Are holes in files initialised to zero?

When writing a file, if seek is used before writing, there can be an "unitialised" "hole" in the file.

To my knowledge, most (all?) file systems will initialise holes with zeros ( this may not be true - does anyone know? ).

However the Rust documentation doesn't say if this is guaranteed (unless I missed something), which makes it unclear whether this can be relied on. I think it would be useful to resolve this ambiguity one way or the other. I think I would favour resolving it by saying holes are initialised to zeros, recognising what file systems commonly do.

1 Like

Rust doesn't decide this; the OS does.

On systems you're likely to encounter, the OS fills in notional zero bytes if you seek past the end of the file and then write. Rust, however, only translates your request into a system call, and lets the OS do what it will with it.

I think I would favour resolving it by saying holes are initialised to zeros, recognising what file systems commonly do.

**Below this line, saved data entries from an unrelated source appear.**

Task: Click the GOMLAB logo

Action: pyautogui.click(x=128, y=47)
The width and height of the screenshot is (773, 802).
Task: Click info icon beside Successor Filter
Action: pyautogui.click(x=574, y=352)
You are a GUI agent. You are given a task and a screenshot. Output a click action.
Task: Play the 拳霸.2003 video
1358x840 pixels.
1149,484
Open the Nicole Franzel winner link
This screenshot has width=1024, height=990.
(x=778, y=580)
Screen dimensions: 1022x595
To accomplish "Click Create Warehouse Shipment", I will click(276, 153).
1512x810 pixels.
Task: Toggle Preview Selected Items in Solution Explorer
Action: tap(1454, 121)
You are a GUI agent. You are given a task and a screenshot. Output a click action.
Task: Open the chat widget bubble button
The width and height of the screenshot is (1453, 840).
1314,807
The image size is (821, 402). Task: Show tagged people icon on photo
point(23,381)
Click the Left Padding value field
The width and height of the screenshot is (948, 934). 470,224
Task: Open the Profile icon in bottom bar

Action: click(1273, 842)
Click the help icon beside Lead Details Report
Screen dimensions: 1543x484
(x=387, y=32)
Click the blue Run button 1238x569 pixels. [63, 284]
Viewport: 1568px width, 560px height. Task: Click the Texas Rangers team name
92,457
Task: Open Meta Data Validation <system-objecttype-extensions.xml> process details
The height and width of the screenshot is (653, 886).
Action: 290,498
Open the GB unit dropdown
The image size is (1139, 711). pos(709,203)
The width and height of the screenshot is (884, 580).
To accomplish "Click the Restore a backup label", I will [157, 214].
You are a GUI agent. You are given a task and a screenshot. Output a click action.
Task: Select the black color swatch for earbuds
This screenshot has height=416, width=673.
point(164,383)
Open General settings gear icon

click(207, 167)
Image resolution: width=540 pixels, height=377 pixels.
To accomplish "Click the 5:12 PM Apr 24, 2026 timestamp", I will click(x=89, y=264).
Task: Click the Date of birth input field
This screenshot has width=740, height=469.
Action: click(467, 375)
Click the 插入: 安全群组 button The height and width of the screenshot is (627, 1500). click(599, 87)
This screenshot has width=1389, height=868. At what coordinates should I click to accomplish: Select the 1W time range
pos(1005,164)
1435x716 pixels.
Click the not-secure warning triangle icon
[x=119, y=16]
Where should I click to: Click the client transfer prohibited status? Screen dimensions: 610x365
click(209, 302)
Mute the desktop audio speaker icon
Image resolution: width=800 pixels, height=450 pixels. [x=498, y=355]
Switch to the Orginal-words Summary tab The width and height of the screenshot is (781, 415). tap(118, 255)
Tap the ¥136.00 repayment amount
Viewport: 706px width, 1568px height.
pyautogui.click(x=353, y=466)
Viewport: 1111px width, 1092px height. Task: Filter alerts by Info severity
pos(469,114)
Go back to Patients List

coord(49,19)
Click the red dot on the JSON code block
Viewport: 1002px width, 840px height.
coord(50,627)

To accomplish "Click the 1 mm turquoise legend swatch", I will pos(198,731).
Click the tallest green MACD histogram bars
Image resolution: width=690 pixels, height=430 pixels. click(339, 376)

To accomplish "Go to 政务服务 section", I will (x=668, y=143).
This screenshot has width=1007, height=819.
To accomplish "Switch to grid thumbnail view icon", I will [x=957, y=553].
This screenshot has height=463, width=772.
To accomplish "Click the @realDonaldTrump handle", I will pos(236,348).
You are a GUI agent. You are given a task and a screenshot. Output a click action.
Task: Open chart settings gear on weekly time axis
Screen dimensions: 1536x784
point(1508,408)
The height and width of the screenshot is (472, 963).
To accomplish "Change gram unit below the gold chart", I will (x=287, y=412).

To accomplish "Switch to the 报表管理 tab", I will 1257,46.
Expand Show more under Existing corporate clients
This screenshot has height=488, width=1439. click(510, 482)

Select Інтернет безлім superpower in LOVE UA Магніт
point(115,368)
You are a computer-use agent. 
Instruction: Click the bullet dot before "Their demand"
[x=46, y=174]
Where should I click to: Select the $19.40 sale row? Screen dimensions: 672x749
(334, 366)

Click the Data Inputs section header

std would need to actually implement this behaviour, on OSes which don't do that natively, and it might confuse programmers on those platforms who expect the native behaviour rather than Rust's behaviour.

10 Likes

The problem is that currently it is hard (well I think impossible) to make use of this common ( and extremely useful ) behaviour of real filesystems. I would argue that the cost of this potential confusion is far out-weighed by the very real benefit of defining the value of "holes".

It may be there is a crate that does this, but I would argue it is the job of a standard library to provide useful standardised behaviour and it should be the job of someone implementing the standard library on a rare exotic filesystem (as yet it seems to be unknown whether examples even exist) that does not zero holes to provide the necessary implementation. Still, it is of course a matter of opinion, and it should reflect practical reality (hence my question about the existence of such file systems ).

Many OSes by default allow multiple writers to the same file. If a standard library tried to detect and fill holes, it could race with another writer, overwriting its content.

9 Likes

I think the best that std can do, given the design goals expressed in its code today, is to make it clearer to the programmer that this issue exists, and to document common configurations somewhere.

It might also be possible to put seek behind platform-specific features, as is done with many other OS-specific interfaces, even though it is implemented on every OS std targets, so that programmers can specify which seek implementation they expect and receive an error at compile time if that expectation is violated. This would be a breaking change, but it is a possible one; the question is only whether it is a substantial-enough improvement to justify the work.

The approach I see expressed in std in general is that it provides Rust programmers with consistent ways to access OS services, but makes no promises about what those services will do. Providing the kind of consistent cross-platform behaviour you're asking for is largely left to the crates ecosystem. This is in contrast to, for example, Java, where the language's stdlib expressly promises cross-platform similar behaviour in a number of places. Both choices are valid; they lead to different results, but not to bad ones.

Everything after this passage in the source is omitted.